Uno spazio non urbano mitiga la sensazione di territorio sottratto, sia per la maggior disponibilità di spazio, sia perché il verde e i colori terra hanno capacità di abbassare il livello di stress e far sentire le persone a proprio agio. Al contrario, in un ambiente a prevalenza grigio o riflettente, come nelle grandi città, viene aumentato dal setting non naturale.

L'ambiente naturale è sempre preferibile a quello artificiale.

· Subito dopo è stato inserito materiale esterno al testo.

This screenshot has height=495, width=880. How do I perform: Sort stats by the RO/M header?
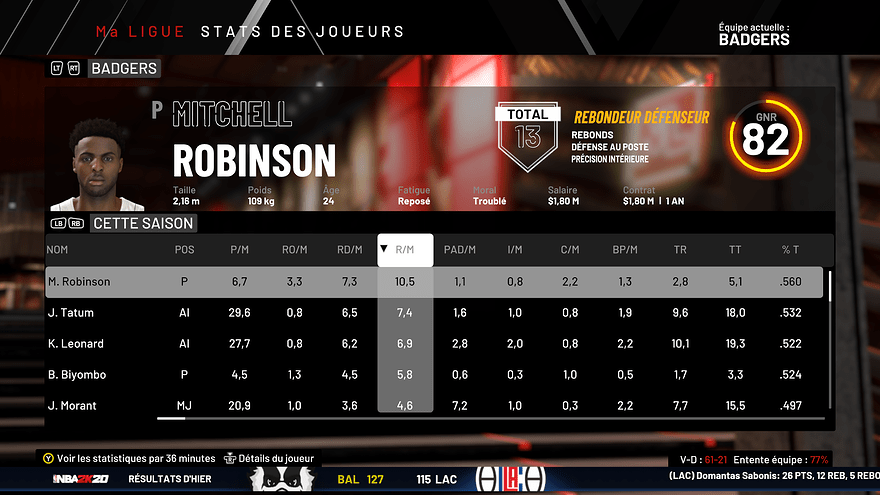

Non è un modo di dire, né una considerazione. Avere la possibilità di scegliere tra la vita metropolitana e quella in campagna, dovrebbe portarci sempre verso la seconda. Le istituzioni preferiscono la centralizzazione, per risparmiare sui servizi, ma l’essere umano ha bisogno di vivere in un contesto sano e florido. Nell’impossibilità di traslocare, anche prendere consapevolezza di come si manifesti a livello psichico un problema di territorio, o un problema ambientale, diventa fondamentale. In una visione di cambiamento delle abitudini e della routine sociale in generale, ripensare gli spazi antropizzati, organizzandoli come reti e non come agglomerati, potrebbe essere un sistema per rieducare allo spazio naturale, e quindi spingere anche le istituzioni a sostenere una disurbanizzazione che agevolerebbe anche in caso di future pandemie.